Seoul, South Korea on Friday announced it would donate $8 million in humanitarian aid to North Korea through international agencies, at a time when its neighbour faces a possible food shortage and drought.
Seoul had originally approved the aid package in 2017, but the repeated testing of weapons by Pyongyang, the imposition of international sanctions on North Korea and later the lack of progress in North’s denuclearisation had prevented the proposal’s actual implementation, Efe news agency reported.
“We plan to provide $8 million through international agencies such as the World Food Program (WFP) and United Nations Children’s Fund for projects to support the nutrition of children and pregnant women and their health,” the South Korean Ministry of Unification said in a statement.
Seoul said it had approved the aid irrespective of the political situation, at a time when the denuclearisation dialogue with Pyongyang has been stuck since the failed US-North Korea summit in Hanoi in February.
According to media reports, North Korea is facing a severe food shortage and has witnessed the worst spring drought in four decades.
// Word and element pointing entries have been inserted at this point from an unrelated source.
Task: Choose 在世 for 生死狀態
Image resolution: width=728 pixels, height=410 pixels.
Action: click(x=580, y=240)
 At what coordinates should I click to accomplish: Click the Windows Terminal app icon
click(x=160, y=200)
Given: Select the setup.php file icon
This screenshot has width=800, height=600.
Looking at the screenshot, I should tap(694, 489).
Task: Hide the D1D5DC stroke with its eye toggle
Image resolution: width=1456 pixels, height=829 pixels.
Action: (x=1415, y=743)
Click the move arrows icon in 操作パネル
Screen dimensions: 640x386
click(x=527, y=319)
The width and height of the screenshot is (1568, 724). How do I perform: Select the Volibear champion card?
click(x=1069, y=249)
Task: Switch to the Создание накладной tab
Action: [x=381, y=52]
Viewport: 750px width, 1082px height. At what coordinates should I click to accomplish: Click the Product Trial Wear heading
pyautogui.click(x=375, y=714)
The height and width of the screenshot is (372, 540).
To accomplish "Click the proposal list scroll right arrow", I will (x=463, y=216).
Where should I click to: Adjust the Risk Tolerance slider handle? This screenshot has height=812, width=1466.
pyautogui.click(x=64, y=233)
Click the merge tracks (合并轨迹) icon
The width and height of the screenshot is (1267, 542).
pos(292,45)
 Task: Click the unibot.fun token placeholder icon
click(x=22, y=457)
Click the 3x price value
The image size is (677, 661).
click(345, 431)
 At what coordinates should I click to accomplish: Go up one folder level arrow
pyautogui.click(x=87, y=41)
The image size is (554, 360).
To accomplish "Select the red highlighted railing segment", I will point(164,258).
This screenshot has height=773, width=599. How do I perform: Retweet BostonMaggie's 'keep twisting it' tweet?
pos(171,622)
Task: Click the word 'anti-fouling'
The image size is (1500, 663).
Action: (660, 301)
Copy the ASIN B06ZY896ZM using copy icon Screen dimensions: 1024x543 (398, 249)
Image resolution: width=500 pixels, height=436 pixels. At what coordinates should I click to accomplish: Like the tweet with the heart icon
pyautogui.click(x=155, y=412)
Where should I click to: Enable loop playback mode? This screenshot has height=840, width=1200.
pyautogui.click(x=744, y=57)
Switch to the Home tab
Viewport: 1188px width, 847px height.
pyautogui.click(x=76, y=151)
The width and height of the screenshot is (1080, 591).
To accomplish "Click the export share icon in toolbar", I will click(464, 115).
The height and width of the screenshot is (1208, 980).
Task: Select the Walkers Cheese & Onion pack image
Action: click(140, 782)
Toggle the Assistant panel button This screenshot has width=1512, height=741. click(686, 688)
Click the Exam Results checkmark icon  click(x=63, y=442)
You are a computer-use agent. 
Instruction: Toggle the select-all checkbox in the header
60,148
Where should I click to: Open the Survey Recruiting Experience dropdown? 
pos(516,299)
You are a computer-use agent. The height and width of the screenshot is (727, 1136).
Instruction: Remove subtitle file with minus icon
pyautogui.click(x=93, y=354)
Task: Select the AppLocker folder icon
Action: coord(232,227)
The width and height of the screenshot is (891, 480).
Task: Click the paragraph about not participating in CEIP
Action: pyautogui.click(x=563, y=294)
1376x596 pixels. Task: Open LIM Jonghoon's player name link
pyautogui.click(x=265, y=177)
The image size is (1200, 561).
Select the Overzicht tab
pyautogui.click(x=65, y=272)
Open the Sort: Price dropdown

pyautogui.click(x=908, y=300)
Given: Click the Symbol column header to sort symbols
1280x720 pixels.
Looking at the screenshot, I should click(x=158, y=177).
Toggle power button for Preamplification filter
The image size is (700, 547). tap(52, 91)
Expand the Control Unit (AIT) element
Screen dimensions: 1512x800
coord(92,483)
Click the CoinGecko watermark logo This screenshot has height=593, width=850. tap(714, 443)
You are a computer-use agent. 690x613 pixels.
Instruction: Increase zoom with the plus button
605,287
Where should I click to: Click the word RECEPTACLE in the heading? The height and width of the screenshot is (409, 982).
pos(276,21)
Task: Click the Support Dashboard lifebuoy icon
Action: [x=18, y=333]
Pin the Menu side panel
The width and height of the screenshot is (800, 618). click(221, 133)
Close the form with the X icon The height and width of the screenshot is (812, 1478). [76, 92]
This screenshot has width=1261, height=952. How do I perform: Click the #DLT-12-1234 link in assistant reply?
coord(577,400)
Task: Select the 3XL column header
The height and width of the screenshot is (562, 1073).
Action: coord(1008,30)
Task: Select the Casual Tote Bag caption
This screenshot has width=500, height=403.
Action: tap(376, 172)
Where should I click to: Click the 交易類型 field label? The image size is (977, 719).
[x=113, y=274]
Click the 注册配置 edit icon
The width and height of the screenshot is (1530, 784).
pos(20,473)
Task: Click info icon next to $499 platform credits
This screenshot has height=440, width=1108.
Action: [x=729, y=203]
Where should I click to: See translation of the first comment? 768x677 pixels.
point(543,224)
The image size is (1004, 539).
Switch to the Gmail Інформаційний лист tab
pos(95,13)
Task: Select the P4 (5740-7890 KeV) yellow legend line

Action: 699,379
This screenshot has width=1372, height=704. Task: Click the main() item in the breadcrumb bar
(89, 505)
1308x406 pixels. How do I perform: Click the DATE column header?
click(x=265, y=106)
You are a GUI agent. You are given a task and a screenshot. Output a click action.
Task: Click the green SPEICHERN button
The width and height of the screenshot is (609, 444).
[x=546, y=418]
A recent report by the Food and Agriculture Organisation and the WFP said that due to the worst harvest in a decade, some 10 million North Koreans – 40 per cent of the total population – face an imminent food shortage.
The government, led by President Moon Jae-in, on Friday also authorized South Korean businesspersons’ first visit to the Kaesong inter-Korean industrial park since the complex was shut down in 2016 due to Pyongyang’s weapons tests.
Seoul’s announcements come after Pyongyang stepped up pressure on South Korea and the US last week to soften their positions in the denuclearisation dialogue by carrying out two consecutive missile tests.